Sen, na década de 60, inicia debatendo apenas com o Arrow, em cima do conceito de transitividade e da questão dos equilíbrios de escolha, já apontando para um buraco na análise de racionalidade do Arrow — sobretudo na separação mecânica do nível individual e social.

A década de 70 vai nos dar o grosso da contribuição do Sen para o debate sobre escolha individual e social, que está sobretudo no clássico Rational Fools, que é um ataque frontal a todo o modelo de racionalidade individual e escolha social da escola Samuelsoniana, que tem o apogeu no paper do Arrow, e no On the Impossibility of a Paretian Liberal, um paper impressionante, de 1970, que antes da publicação do Teoria da Justiça de Rawls já antecipa problemas na organização axiomática de critérios para escolha social. Neses dois papers a gente encontra o centro técnico da argumentação de Sen sobre escolha social, e ela pode ser colocada da seguinte forma:

Duda e Matheus são porto-alegrenses, e tem interesses distintos, Matheus quer ficar em casa e se proteger da praga, Duda quer correr na Orla e tomar uma cerveja com o Jorge na Lima no final da noite. Esses interesses, no entanto, são indissociáveis dos contextos onde Duda, Matheus, Jorge e até a Manu estão colocados.

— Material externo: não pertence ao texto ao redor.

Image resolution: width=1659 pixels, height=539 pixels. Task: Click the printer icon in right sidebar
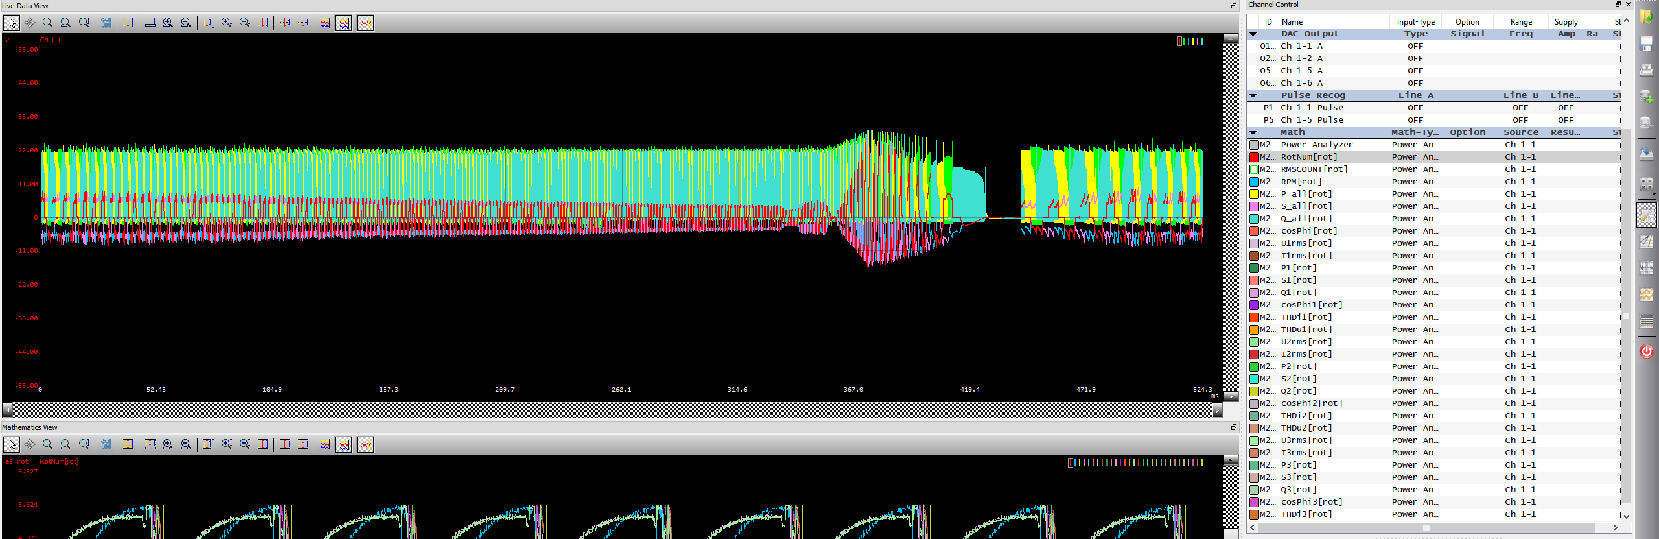1646,70
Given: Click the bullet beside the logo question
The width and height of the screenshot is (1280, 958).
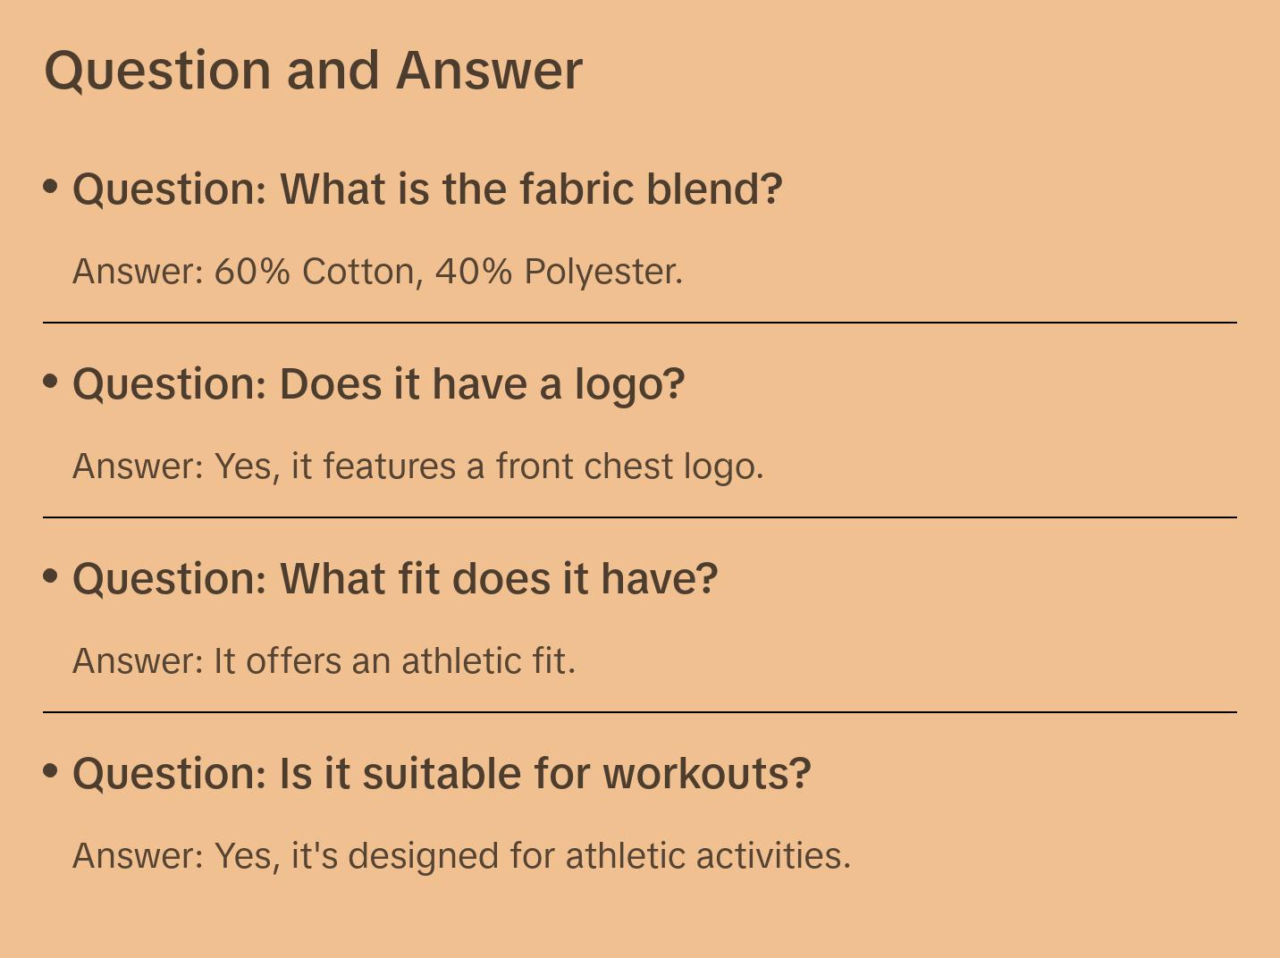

Os interesses deles não ocorrem desde uma perspectiva hipotética (como queria Rawls, uma perspectiva que Sen vai chamar mais tarde de “institucionalismo transcendental”) nem desde uma perspectiva puramente auto-interessada e que pode ser reduzida a uma transição formal de interesses individuais para interesses sociais (essa é a perspectiva do “tolo racional”, que é como o Sen tá delicadamente chamando o Ken Arrow), na realidade, esses interesses estão em um suco de condições de escolha marcadas por uma sobreposição de sentimentos morais e condições de escolhas sociais que são previamente dadas (e sobre as quais apenas as vezes nossos amigos magrões Porto-Alegrenses tiveram agência).

Daí a conclusão de Sen sobre a relativa superficialidade no foco de análise na escolha individual — precisamos falar, antes disso, das condições de escolha dos indivíduos, isto é, quais são as condições institucionais, públicas, onde eles estão inseridos para escolher. A perspectiva sobre o “bem social” e a “preferência individual” é conectada com o contexto de escolha, com como você está quando você está escolhendo. Mesmo emoções supostamente positivas, como empatia, “senso de comunidade” e amor, por exemplo, nesse contexto, podem ser confundentes para a criação e avaliação de escolha (empatia e amor são ótima sensações, mas podem nos levar a fazer merda do ponto de vista público, especialmente se estamos escolhendo “sem rede”).

Este último ponto é desenvolvido sobretudo pela Nussbaum, e no retorno que Nussbaum faz ao trabalho de Stuart-Mill, para mostrar que já na Economia Política de Mill, a relação sobre a qualidade da escolha individual já é profundamente dependente do desenvolvimento institucional público que dá apoio para o fomento de emoções morais informadas por um comprometimento público — daí a insistência da Nussbaum na perspectiva Milliana para educação, com todas as indiossicracias do modelo do nosso amigo de Oxford. De novo, não podemos pensar nas escolhas individuais de Duda e Matheus, de Jorge e Manu, de Enzo e Clarinha, antes de avaliar como essas escolhas são constituídas, de como emoções são construídas publicamente , inclusive na medida que elas se relacionam com questões cognitivas (que a gente tende a pensar como problemas privados, mas que tem dimensões públicas relevantes, que tão bastante claras na crise de saúde mental associada com a crise do COVID, e nos efeitos dessa crise, vejam só, nas nossas “escolhas”).

Para terminar, vale lembrar que Tversky apontou de forma bem contundente a dificuldade de atribuir “valor” a escolhas individuais na medida que escolhas individuais são percebidas de forma variável conforme a gente muda a forma que narramos elas — a melhor forma de controlar essa polissemia é com “nudges”, ou “empurrões”, que motivam indivíduos a associar seus valores com práticas públicas mais sustentáveis — e, para isso, e para todo o resto que vimos aqui, a gente precisa de uma orientação pública organizada, responsável e consistente.

Que, é claro, é justamente o que a gente não tem.